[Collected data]
════════════════════
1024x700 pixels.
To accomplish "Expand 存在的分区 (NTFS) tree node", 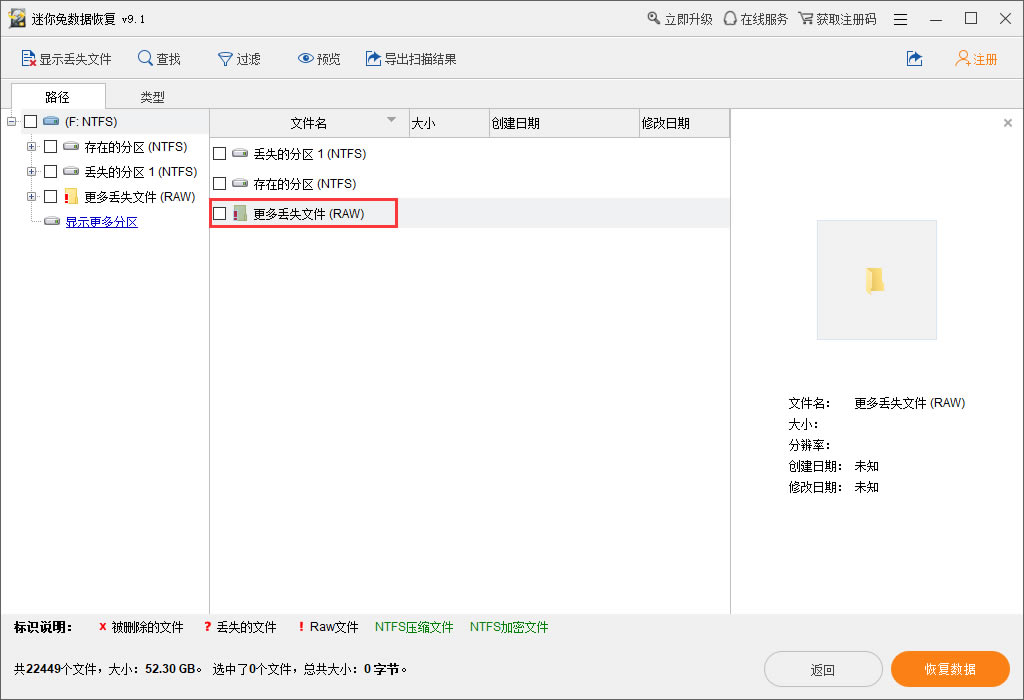I will pyautogui.click(x=31, y=147).
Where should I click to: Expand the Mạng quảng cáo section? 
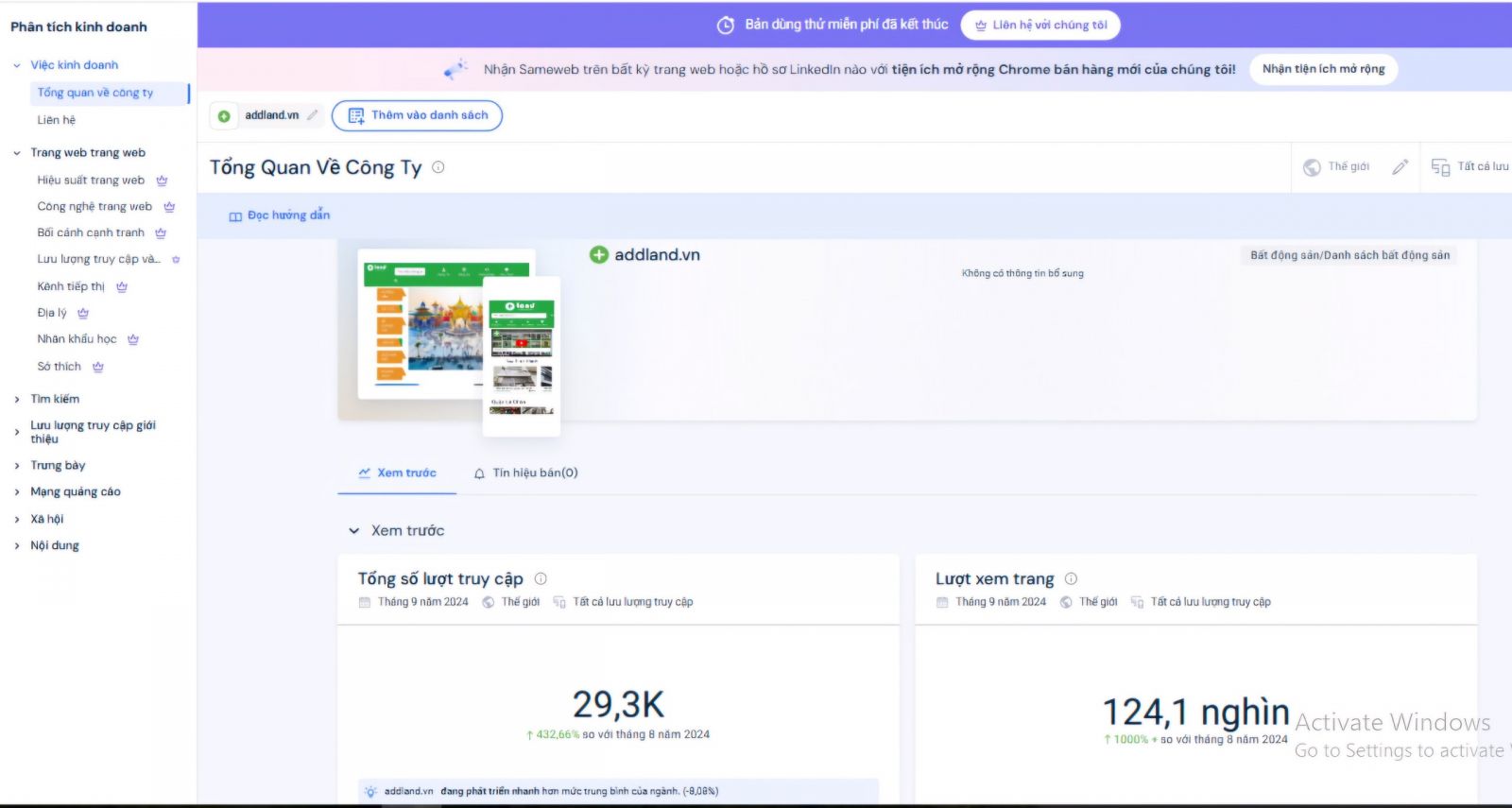(x=17, y=492)
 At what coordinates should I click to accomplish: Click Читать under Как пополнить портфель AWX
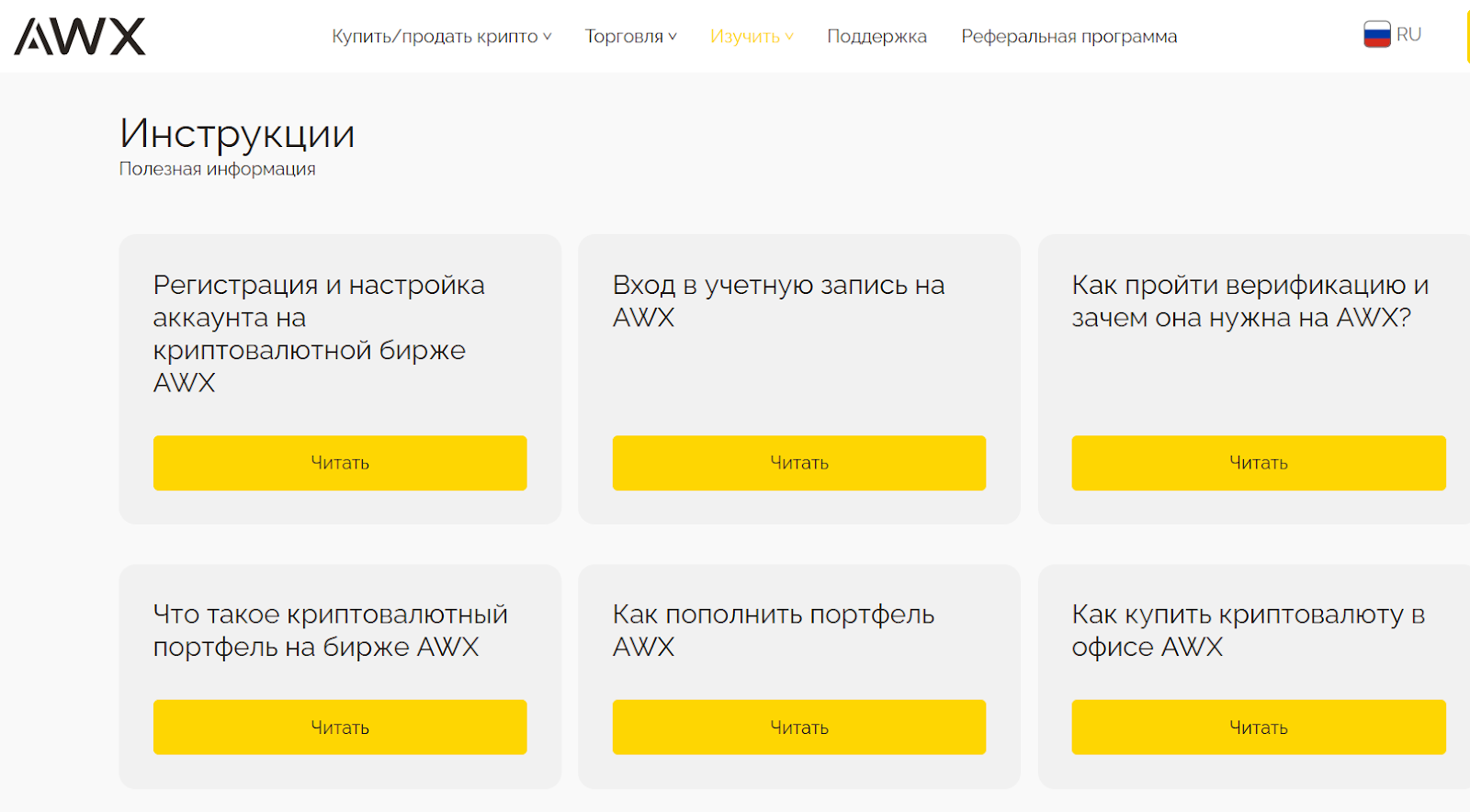coord(798,727)
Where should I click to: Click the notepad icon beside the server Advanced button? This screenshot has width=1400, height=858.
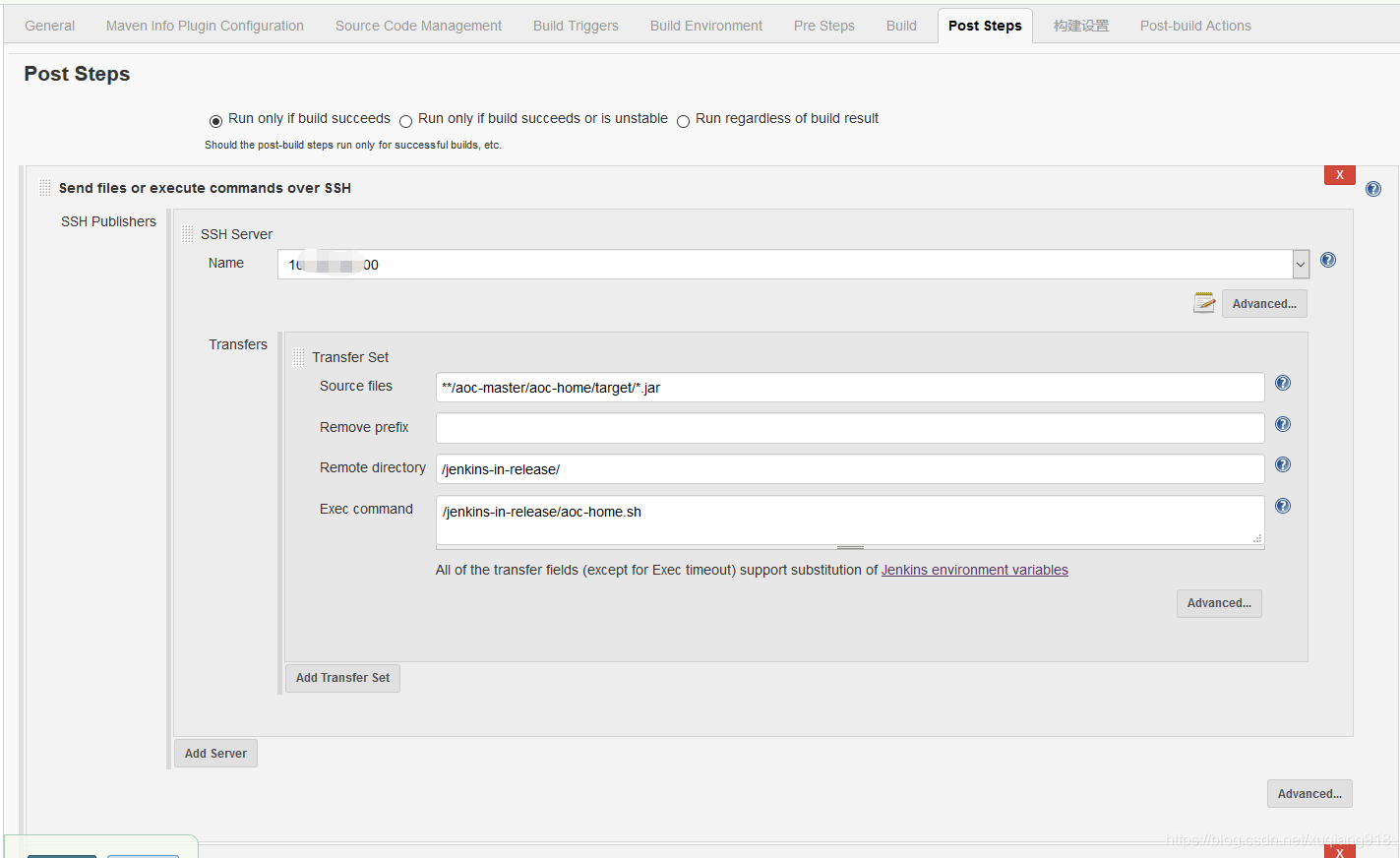(x=1204, y=303)
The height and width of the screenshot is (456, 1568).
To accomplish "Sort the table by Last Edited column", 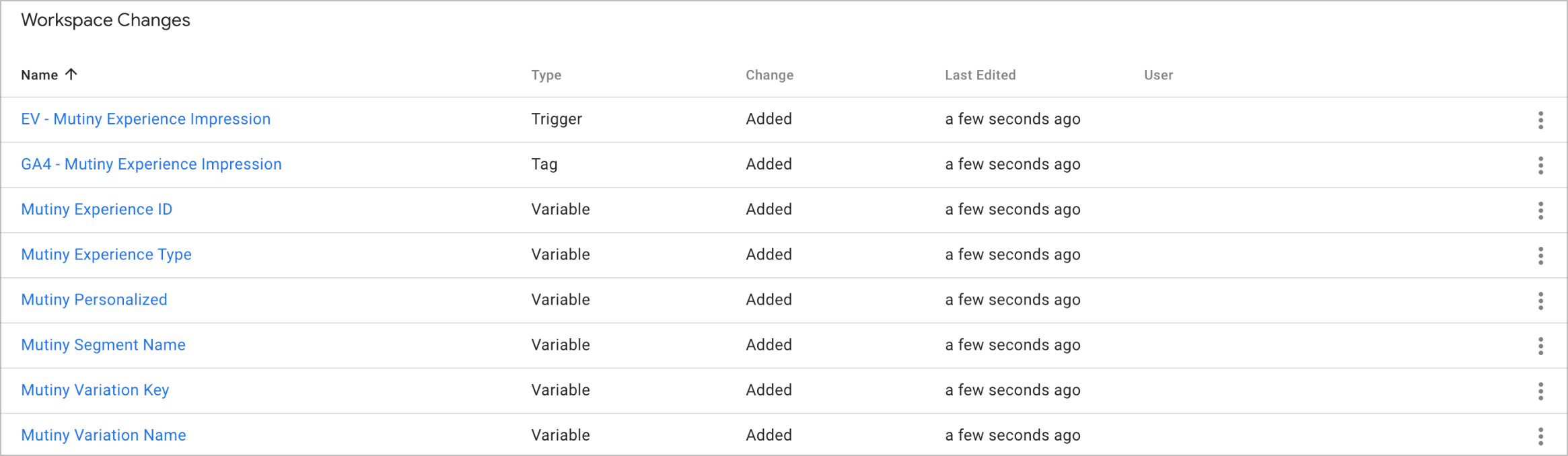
════════════════════
> _What is being asked_
Please output the lines of the records above from the one with "At what coordinates" through the last, exactly as they appear and with both ends included; skip any pictures and add nothing.

> _Response to the exercise_
 At what coordinates should I click to accomplish: Click Читать under Как пополнить портфель AWX
coord(798,727)
Where should I click to: Click the notepad icon beside the server Advanced button? This screenshot has width=1400, height=858.
(x=1204, y=303)
The height and width of the screenshot is (456, 1568).
To accomplish "Sort the table by Last Edited column", 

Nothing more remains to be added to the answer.